A manager of these manufacturing firms said: “‘Support’ is women’s clothing especially manufactured for comfortable house work.”

One such manufacturing shop was closed last month in northern Tehran and due to losses, the owner was not able to pay the employees.

“They shut down another clothing factory with no justification.”

In recent weeks, there has been an increase in shutting down shops selling clothing that is considered ‘improper’ by the clerical regime

Moreover, last week it was reported that, at least 30 shops, including photography shops, barber shops and printing shops, were sealed in several cities in the Mazandaran Province (northern Iran) under the pretense that they have breached Islamic codes.

Iranian police regularly carry out morality checks at shops and arrest women and youth on the pretext of improper clothing and non-Islamic hairstyles.

According to the National Council of Resistance of Iran, on January 19, the Commander of Morality Police warned that the regime’s strict women’s dress code has become a source of friction between the people and the regime.

He told a group of clerics at a seminar on ‘the Hejab and chastity’ in the city of Qom on Sunday (January 19): “Improper dressing and avoiding wearing the veil is one of the oldest issues in Islamic society and for police today this issue is a point of friction between the rulers and the body of the society.”

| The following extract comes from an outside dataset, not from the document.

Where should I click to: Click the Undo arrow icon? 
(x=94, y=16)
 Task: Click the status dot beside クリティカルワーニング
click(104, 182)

“And many of those avoid the dress code have themselves grown up in religious families. This issue of improper veiling has turned into a security issue that is threatening our society.”


In the seminar, Cleric Mohammad Reza Zaibai-Nejad, the director of a center for research on family issues, warned that: “If we lower the measures that have been taken, society will become more emboldened…, and if we become too harsh society will collapse.”